Last night we had a beer with "Jimmy", the iconic choir master of the Barmy Army. Everywhere we go Jimmy has to done his George Cross hat and his white George Cross shirt as the TV crews gather to speak to him. He is more of a celebrity than every England player bar, perhaps, Freddie Flintoff.
Mind you, the Designer and I also got our share of the limelight yesterday with Aussie station ABC interviewing us for their news bulletins. They wanted to speak to miserable Englanders at the airport, but we didn't give them the satisfaction, being very upbeat and positive (not that I felt it, mind. I think we'll lose 5-0).
What a nice bloke Jimmy is, though. His real name is Vic and he is a carpenter and joiner by profession. His hat is sponsored, which provides him with beer money, and he also has a little Welsh flag on his chest given to him by another Barmy boy.

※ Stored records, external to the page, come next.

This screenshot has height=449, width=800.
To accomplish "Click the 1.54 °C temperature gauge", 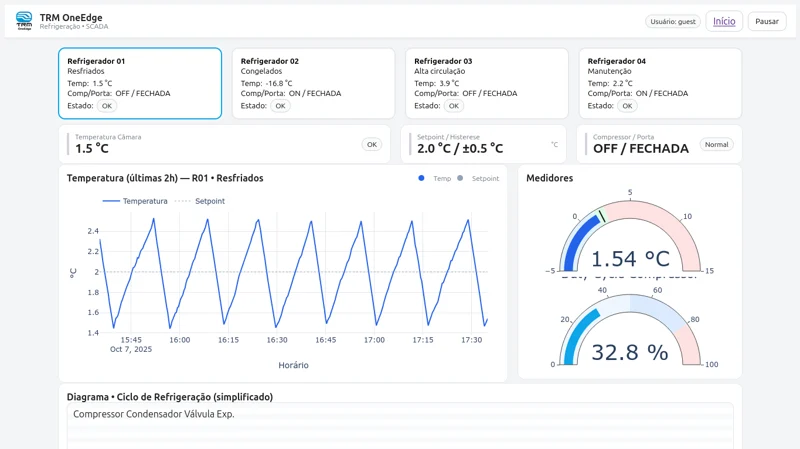I will click(630, 240).
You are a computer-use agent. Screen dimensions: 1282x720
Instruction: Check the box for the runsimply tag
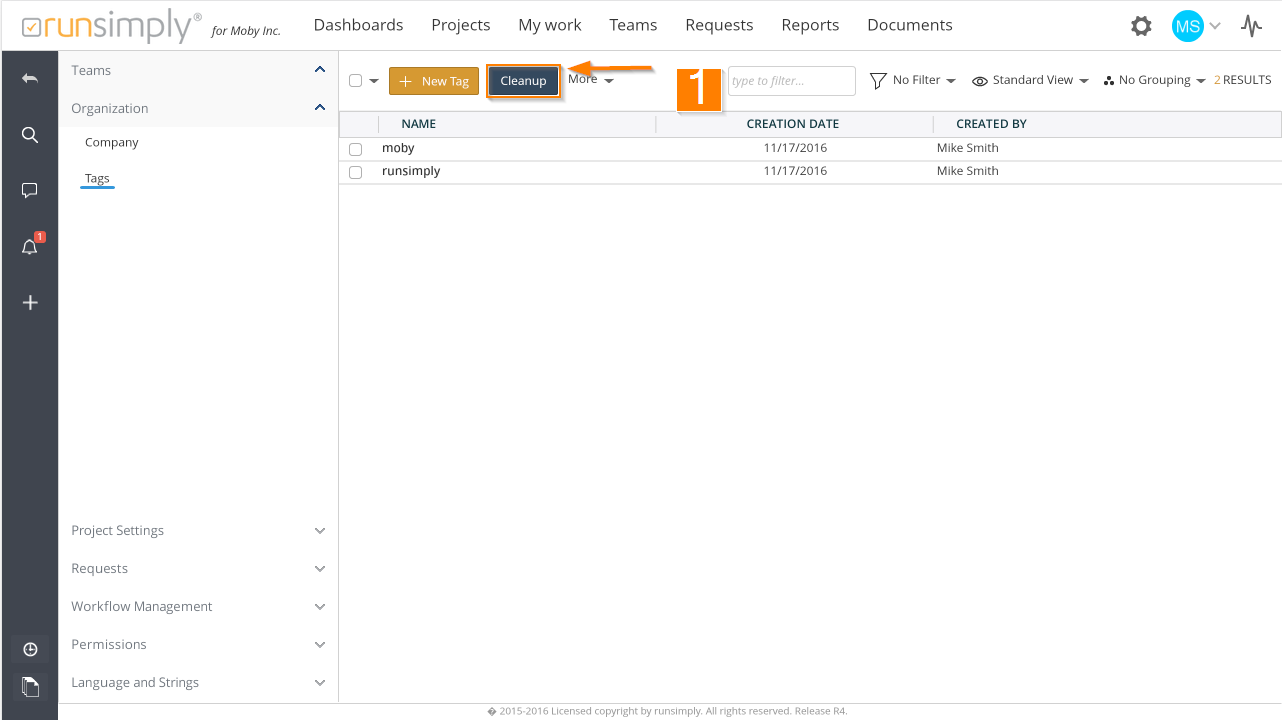[355, 172]
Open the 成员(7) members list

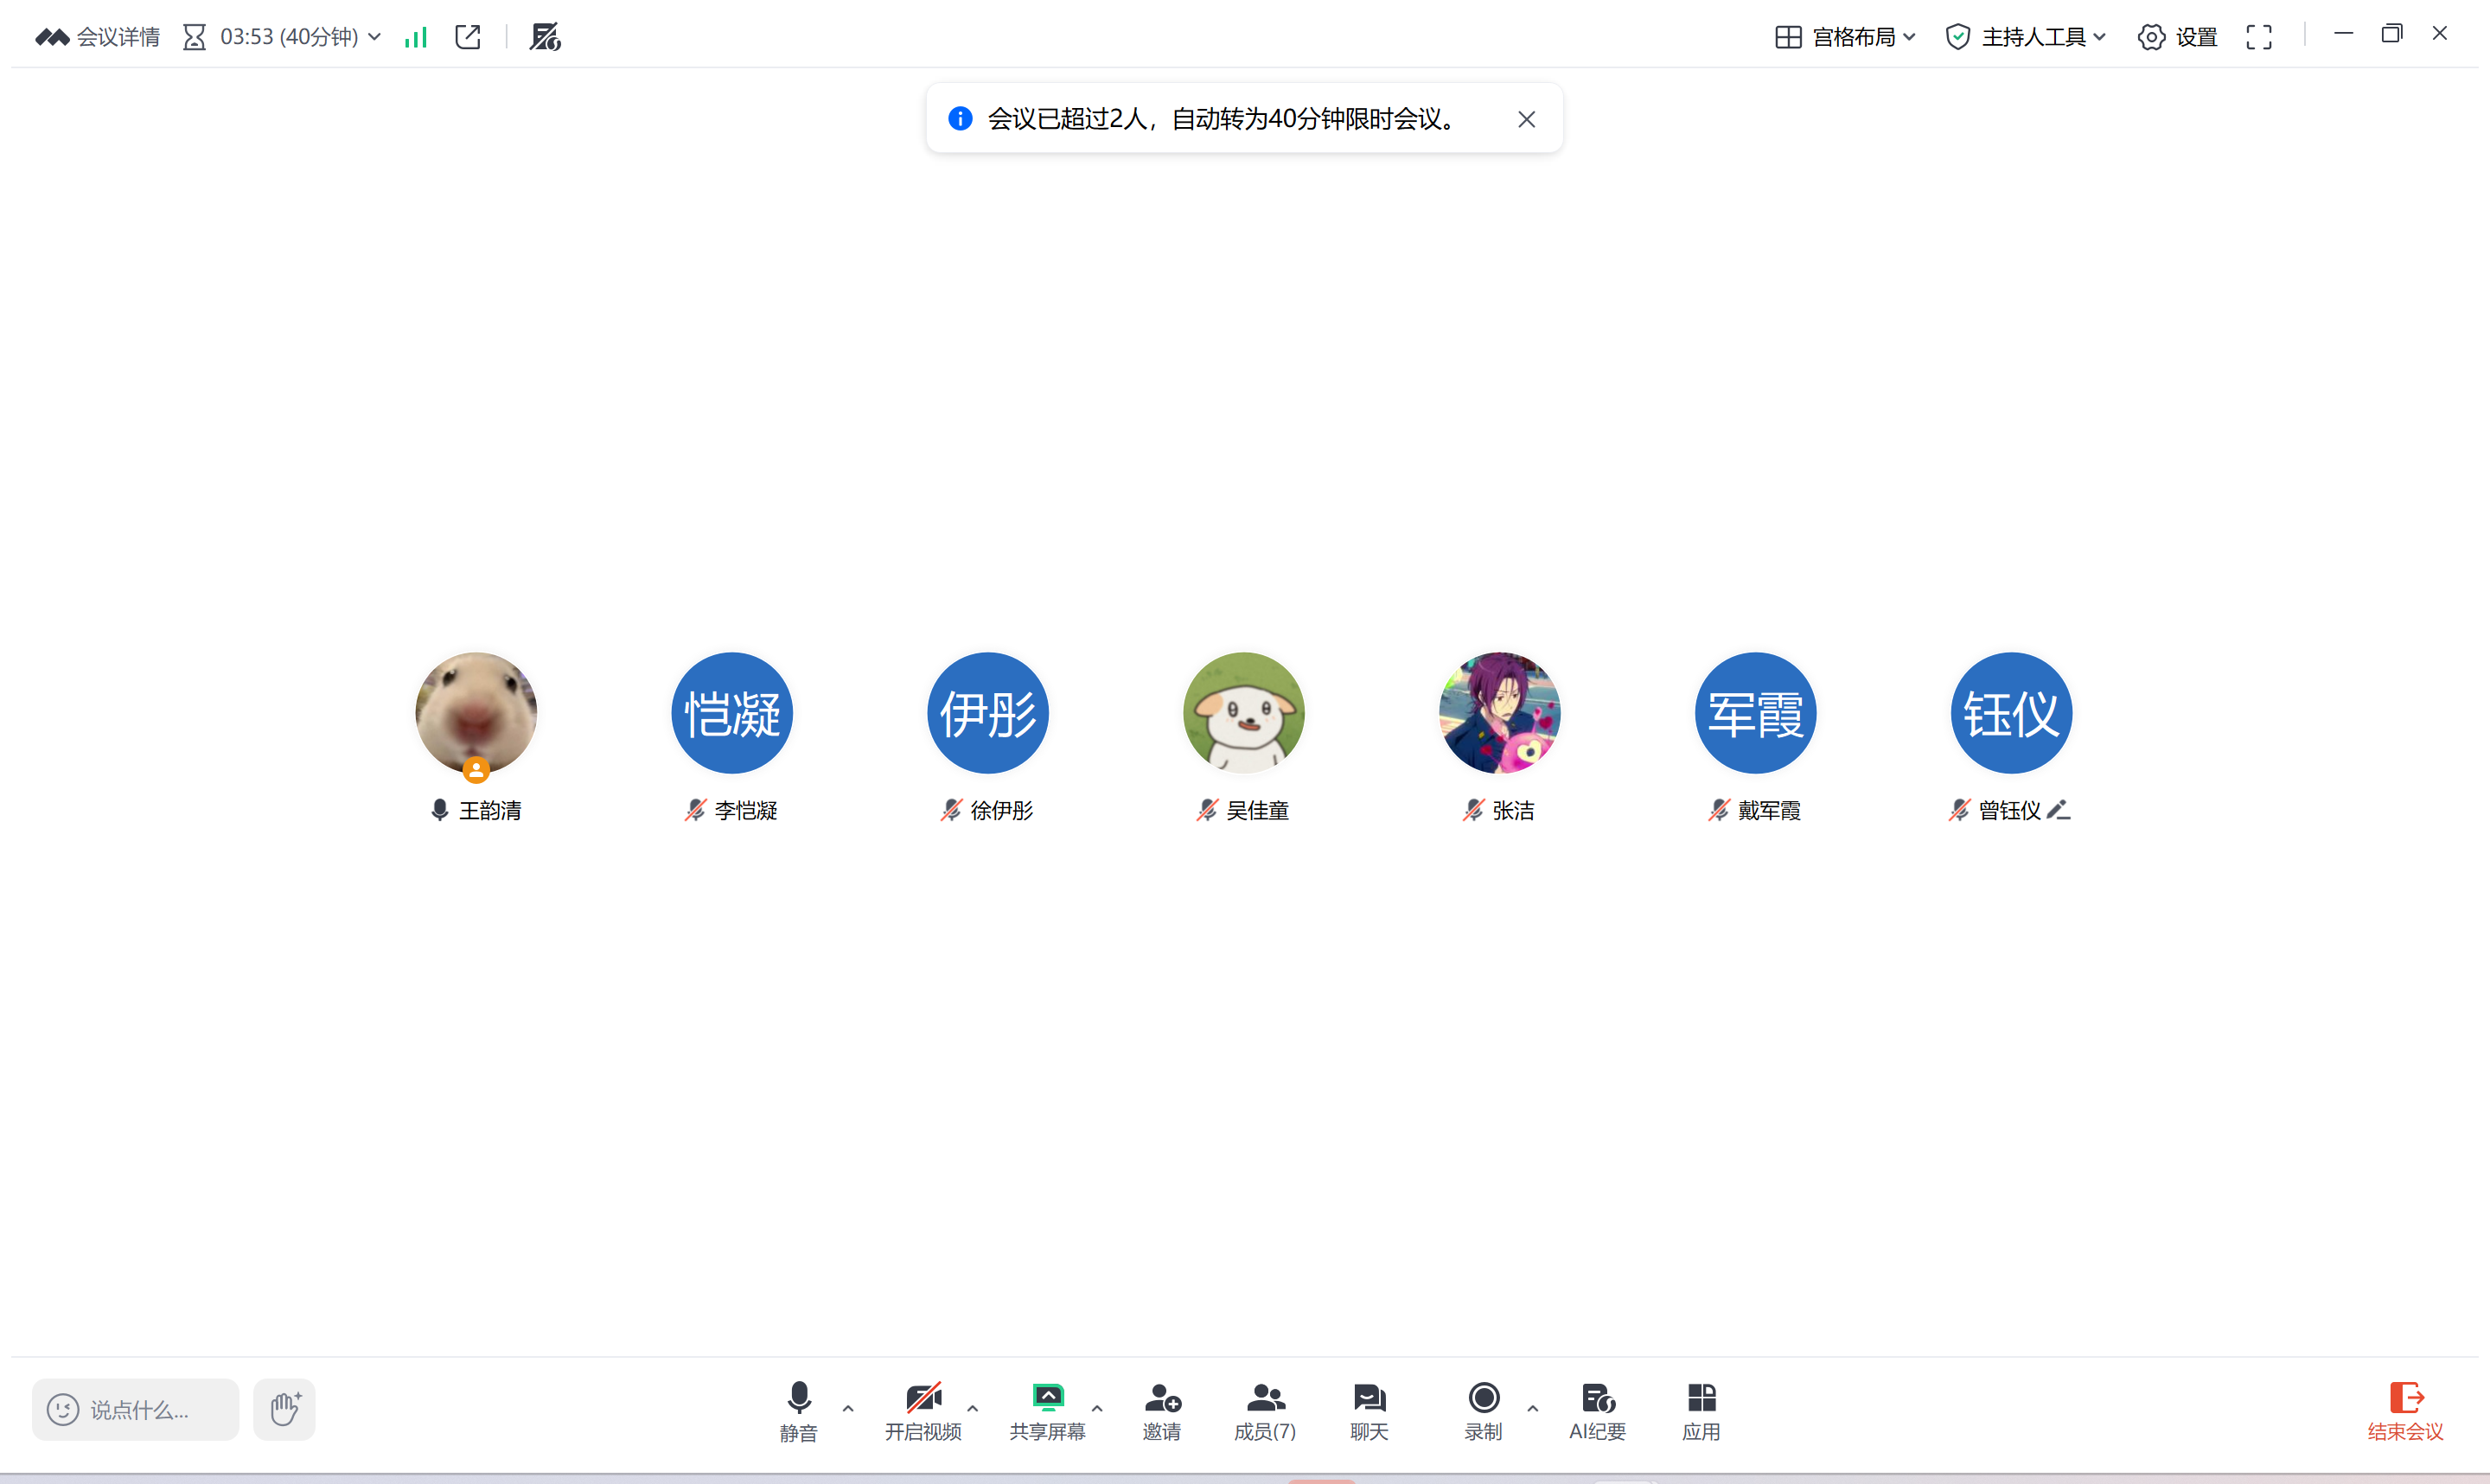[1265, 1410]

As we sat in the bar we were joined by another famous Army member - the trumpeter who has been hitting the news worldwide. The Aussie sat at the next table couldn't believe it. He rushed off to his room, returning with his camera and a copy of an article on the Army in Zoo magazine, which Jimmy had to sign. I took a picture of the two Barmy "celebs" with their new Aussie friend and he was delighted.

Ended up in a bar called "The Lucky Shag" last night. Didn't get lucky, though. Still, it was a beautiful setting, out on a verandah looking out over The Swan river. Simply stunning. I think, once we've settled in, I will like Perth.